Use the entries below and reproduce exactly the lines from the one containing "1067x648 pixels." down to the one containing "Click the India", both of them included.

• [Source records]:
■ ■ ■ ■
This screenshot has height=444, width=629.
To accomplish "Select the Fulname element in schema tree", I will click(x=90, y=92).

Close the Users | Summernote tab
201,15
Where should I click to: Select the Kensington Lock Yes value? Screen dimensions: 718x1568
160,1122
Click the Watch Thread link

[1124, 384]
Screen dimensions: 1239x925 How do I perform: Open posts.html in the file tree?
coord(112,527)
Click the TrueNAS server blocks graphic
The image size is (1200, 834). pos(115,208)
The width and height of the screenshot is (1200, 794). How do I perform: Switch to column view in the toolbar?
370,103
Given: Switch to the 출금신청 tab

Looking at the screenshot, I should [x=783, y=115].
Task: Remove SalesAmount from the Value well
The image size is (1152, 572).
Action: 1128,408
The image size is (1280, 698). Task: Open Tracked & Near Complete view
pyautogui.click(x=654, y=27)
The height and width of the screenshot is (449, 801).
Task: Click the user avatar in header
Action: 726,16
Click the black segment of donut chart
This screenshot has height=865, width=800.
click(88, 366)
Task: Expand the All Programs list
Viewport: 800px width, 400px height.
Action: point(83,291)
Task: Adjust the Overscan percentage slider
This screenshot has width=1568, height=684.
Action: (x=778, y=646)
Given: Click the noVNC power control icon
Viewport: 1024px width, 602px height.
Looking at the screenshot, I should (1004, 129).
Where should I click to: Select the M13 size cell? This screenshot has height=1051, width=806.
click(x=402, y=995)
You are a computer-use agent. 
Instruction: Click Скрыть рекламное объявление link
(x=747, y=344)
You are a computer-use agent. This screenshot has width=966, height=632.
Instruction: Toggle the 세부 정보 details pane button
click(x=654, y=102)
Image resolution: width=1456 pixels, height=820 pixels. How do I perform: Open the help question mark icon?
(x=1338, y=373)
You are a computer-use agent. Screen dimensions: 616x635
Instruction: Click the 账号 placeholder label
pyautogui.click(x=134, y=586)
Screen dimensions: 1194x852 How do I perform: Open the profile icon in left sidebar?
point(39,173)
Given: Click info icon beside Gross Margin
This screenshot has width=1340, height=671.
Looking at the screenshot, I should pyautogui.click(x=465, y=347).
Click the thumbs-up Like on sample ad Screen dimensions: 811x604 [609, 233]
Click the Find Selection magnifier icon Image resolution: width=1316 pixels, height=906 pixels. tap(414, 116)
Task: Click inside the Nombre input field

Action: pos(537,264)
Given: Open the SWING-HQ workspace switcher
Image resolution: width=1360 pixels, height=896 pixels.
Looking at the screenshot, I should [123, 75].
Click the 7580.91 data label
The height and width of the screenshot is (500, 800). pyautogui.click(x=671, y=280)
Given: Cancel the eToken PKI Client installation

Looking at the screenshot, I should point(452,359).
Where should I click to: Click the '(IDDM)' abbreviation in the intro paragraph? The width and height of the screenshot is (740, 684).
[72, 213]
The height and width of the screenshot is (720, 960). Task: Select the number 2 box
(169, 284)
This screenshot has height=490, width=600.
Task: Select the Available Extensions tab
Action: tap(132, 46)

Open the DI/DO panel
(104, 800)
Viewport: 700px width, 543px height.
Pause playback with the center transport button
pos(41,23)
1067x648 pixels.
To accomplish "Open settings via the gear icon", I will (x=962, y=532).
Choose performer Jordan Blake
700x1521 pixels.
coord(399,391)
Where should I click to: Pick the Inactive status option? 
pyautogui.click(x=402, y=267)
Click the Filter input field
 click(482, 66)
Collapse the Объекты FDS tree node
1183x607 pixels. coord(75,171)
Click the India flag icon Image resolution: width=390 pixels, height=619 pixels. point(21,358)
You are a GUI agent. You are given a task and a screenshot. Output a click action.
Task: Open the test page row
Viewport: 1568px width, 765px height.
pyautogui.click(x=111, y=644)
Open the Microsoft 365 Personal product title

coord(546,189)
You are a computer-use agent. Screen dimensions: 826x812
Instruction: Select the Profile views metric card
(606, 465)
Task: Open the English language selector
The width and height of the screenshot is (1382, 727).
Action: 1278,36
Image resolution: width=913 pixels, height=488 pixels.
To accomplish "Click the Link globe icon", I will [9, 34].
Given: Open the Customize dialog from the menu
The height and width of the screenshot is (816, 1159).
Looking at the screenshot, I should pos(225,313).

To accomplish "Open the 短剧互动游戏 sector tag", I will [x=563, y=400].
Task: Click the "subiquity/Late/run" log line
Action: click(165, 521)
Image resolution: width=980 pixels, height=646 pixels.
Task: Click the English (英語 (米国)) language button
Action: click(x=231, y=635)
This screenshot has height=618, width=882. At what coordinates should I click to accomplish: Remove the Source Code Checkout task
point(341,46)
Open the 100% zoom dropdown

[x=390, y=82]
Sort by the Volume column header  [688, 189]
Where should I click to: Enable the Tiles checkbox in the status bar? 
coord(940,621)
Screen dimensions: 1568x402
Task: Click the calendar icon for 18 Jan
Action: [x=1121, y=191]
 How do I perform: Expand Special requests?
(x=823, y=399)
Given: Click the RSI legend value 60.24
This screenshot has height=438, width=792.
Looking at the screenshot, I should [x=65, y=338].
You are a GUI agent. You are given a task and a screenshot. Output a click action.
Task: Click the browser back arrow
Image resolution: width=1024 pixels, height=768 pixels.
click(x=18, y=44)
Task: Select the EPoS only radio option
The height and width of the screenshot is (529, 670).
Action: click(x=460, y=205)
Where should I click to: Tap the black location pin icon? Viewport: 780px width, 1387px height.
■ ■ ■ ■
• [Solved problem]:
1067x648 pixels.
To accomplish "Open settings via the gear icon", I will (x=962, y=532).
Choose performer Jordan Blake
700x1521 pixels.
coord(399,391)
Where should I click to: Pick the Inactive status option? 
pyautogui.click(x=402, y=267)
Click the Filter input field
 click(482, 66)
Collapse the Объекты FDS tree node
1183x607 pixels. coord(75,171)
Click the India flag icon Image resolution: width=390 pixels, height=619 pixels. point(21,358)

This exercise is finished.